On Sunday, 60 Minutes achieved the trifecta for me. All three segments were interesting and uplifting. One featured Fed Chairman Powell and his outlook for the economy. The second featured innovative government programs to end pandemics forever and the third segment was on the artist Prince and the vast collection of unreleased music that he left in his “vault” when he died five years ago.
With the release of iconic hits like Purple Rain and Little Red Corvette in the early 80s, Prince entertained us for over 30 years, and it looks like he will continue to entertain us for years to come. According to 60 Minutes and other sources, it is estimated that there may be as many as 8,000 unreleased songs in the vault. Shelby J, a singer/songwriter and one of Prince’s mentees noted, “Well, music, you know, it ain’t milk. It don’t expire.” When Jon Wertheim asked keyboardist Morris Hayes “How often would you guys record something that was great that wasn’t released?” he answered quickly “That was all the time.”
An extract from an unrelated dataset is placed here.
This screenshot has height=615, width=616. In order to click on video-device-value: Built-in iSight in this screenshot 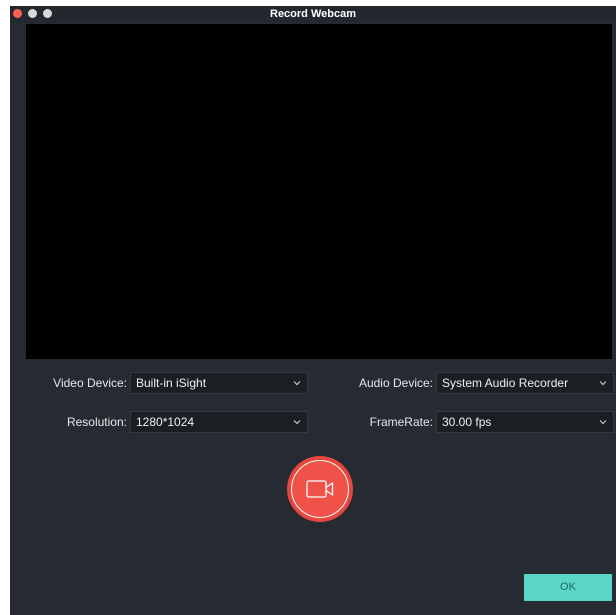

The segment focused on Prince’s brilliance as an artist and the joy he took in making music, even when he was not sharing it with his fans. But Prince had his own struggles and challenges. He died of an overdose at age 57 and died without a will. Five years after his death, the nasty legal battle goes on.
Brilliance yet challenges and struggles. Sounds like Prince was similar to the rest of us, human.
An album of unreleased songs, Welcome 2 America, will be released this summer. And I look forward to someday in the distant future when one of great grandkids mentions a Prince album being released and I can smoothly reply that I also used to listen to Prince when I was young.
This week’s selection is:
BOOK or MOVIE:
Critic Brian Tallerico writes “Fern (Frances McDormand) is grieving a life that’s been ripped away from her. It seems like she was relatively happy in Empire, Nevada, one of those many American small towns built around industry. When the gypsum plant there closed, the town of Empire quite literally closed with it. In six months, its entire zip code was eliminated. In this nightmare state, Fern’s husband died, leaving her completely alone and, well, she likes the word “houseless” more than “homeless.” Hitting the road in search of work as a seasonal employee at an Amazon center, Fern starts living in her van, eventually getting involved with a group of modern nomads, people who sometimes form makeshift communities, but she inevitably ends up alone again, traversing the American landscape. Fern is the unforgettable center of Chloé Zhao’s masterful “Nomadland,” a movie that finds poetry in the story of a seemingly average woman. It is a gorgeous film that’s alternately dreamlike in the way it captures the beauty of this country and grounded in its story about the kind of person we don’t usually see in movies. I love everything about it.”